Make standard inputs for panvaR
make_panvar_inputs.RdDoes some filtering of the genotype file for samples that have a phenotype and also minor allele frequency and snps with high missing rates. Will also calculate prinicpal components and optionally kinship matrix of the genotype file for use downstream in gwas.
Usage
make_panvar_inputs(
genotype.path,
phenotype.path,
min.maf = 0.05,
max.missing.snp = 0.1,
calc.kinship = F,
plink.path = NULL,
out.dir = NULL,
out.prefix = NULL,
extra.plink.options = NULL
)Arguments
- genotype.path
character, path to genotype file, supported types: '.bed', .'vcf', '.vcf.gz'.
- phenotype.path
character, path to table of phenotype to test. Expects samples (lines) in column 1 and phenotype in column 2. This is used to determine the set of samples (lines) to use in the analysis.
- min.maf
numeric, filtering cutoff for minor allele frequency, snps are removed if they have maf less than this value.
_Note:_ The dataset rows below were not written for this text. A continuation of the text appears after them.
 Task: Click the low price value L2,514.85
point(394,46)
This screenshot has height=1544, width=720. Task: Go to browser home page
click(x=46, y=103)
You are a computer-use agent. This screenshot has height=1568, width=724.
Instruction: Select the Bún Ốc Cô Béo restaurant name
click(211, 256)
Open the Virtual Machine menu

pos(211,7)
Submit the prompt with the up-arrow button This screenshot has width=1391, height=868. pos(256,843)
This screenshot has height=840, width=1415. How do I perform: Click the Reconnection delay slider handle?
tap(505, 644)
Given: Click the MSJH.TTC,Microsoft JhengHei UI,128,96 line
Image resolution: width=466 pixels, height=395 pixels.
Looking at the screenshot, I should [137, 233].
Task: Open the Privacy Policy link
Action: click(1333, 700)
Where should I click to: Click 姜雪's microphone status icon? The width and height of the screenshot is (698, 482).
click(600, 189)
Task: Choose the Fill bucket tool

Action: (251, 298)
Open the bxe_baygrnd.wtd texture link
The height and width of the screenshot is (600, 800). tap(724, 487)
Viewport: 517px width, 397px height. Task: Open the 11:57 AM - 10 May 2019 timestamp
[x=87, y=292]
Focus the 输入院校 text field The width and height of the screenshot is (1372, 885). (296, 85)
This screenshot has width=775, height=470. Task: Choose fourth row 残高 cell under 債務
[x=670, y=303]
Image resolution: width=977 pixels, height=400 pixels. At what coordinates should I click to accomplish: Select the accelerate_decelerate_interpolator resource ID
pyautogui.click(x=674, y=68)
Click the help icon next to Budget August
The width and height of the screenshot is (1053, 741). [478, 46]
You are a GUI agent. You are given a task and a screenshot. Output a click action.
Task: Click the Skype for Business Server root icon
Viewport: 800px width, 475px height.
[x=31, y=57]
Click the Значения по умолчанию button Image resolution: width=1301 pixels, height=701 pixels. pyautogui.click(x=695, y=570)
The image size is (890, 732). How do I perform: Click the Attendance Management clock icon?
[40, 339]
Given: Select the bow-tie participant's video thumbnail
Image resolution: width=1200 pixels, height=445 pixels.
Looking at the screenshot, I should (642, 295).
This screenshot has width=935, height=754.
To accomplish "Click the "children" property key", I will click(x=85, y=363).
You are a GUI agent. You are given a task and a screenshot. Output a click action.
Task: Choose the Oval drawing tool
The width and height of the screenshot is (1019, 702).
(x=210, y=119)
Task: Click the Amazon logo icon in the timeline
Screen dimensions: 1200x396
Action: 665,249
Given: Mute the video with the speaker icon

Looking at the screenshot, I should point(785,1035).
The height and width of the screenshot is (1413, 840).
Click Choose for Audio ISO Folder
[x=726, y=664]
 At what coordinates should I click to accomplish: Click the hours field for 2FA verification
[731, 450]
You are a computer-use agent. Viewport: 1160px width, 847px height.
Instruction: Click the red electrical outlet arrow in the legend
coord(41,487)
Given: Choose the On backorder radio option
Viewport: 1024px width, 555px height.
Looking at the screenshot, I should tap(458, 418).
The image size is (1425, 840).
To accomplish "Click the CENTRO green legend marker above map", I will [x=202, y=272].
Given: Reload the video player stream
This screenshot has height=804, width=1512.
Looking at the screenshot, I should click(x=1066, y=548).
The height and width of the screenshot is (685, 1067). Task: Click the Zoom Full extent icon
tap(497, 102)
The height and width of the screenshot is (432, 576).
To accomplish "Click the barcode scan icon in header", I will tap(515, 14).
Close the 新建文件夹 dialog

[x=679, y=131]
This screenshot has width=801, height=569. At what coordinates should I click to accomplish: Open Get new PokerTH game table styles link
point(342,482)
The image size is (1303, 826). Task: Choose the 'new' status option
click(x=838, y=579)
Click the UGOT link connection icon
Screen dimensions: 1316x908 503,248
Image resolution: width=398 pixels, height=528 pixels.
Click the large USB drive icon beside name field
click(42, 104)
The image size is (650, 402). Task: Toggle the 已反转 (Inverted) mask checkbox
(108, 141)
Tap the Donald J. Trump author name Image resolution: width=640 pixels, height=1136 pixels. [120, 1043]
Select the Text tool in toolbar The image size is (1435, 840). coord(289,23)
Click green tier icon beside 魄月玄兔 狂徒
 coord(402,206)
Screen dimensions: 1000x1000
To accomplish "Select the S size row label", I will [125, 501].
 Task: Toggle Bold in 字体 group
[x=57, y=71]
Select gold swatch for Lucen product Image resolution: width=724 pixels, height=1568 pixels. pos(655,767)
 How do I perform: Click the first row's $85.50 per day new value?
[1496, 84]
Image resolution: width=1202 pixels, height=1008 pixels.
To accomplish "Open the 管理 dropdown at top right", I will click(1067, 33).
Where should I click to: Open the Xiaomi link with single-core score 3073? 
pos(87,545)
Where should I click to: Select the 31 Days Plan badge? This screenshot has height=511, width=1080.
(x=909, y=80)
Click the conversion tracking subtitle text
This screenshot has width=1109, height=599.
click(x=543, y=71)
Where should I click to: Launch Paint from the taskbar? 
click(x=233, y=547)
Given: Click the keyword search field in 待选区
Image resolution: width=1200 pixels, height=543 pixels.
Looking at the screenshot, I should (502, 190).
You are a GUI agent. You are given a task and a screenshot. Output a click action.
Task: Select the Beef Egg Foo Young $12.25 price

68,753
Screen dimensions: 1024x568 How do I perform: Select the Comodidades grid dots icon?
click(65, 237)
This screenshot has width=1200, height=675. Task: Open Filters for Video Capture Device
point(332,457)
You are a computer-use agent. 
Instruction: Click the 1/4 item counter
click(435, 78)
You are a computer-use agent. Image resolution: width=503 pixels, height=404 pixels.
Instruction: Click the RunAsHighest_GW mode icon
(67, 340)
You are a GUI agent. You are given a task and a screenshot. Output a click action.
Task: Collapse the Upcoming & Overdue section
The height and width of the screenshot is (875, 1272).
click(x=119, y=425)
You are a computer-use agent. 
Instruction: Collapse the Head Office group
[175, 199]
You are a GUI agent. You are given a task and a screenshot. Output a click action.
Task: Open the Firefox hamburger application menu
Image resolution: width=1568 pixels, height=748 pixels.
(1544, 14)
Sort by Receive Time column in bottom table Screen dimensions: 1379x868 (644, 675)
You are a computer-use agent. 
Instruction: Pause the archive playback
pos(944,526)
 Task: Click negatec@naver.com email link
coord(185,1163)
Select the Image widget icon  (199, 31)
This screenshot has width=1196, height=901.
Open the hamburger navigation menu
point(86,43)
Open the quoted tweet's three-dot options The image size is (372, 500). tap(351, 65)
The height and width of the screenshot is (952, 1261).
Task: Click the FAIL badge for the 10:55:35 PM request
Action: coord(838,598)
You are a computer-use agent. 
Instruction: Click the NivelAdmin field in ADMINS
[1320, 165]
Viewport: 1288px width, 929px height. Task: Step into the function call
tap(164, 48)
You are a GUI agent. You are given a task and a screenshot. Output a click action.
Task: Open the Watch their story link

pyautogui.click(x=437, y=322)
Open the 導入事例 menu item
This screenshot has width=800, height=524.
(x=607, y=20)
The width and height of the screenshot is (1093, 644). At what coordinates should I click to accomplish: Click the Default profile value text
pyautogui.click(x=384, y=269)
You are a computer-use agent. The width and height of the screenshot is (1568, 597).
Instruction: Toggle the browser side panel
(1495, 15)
To ignore set to 0.
- max.missing.snp
numeric, filtering cutoff for missing rate of snps, snps are removed if they have a missing rate higher than this. To ignore set to 1.
- calc.kinship
boolean, optional, if TRUE, the kinship matrix will be calculated for use in mixed linear model gwas.
- plink.path
character, optional, path to plink2 executable. Will overide option set by set_plink_path.
- out.dir
character, optional, path to store output. Will overide option set by set_out_dir.
- out.prefix
character, optional, a prefix for output files. Will overide option set by set_panvar_prefix.
- extra.plink.options
character, a vector of options to include in call to plink2. Should be a vector with plink2 arguments and their values as separate elements of vector. E.G. c("–max-maf", ".95", "–max-alleles", "2"). see snp_qc_plink
Value
Input files to be used for downstream panvaR functions. Stored in out.dir or the option set in set_out_dir.
Runs snp_qc_plink to filter for maf and missing using plink2 and then rMVP::MVP.Data to prepare data for GWAS.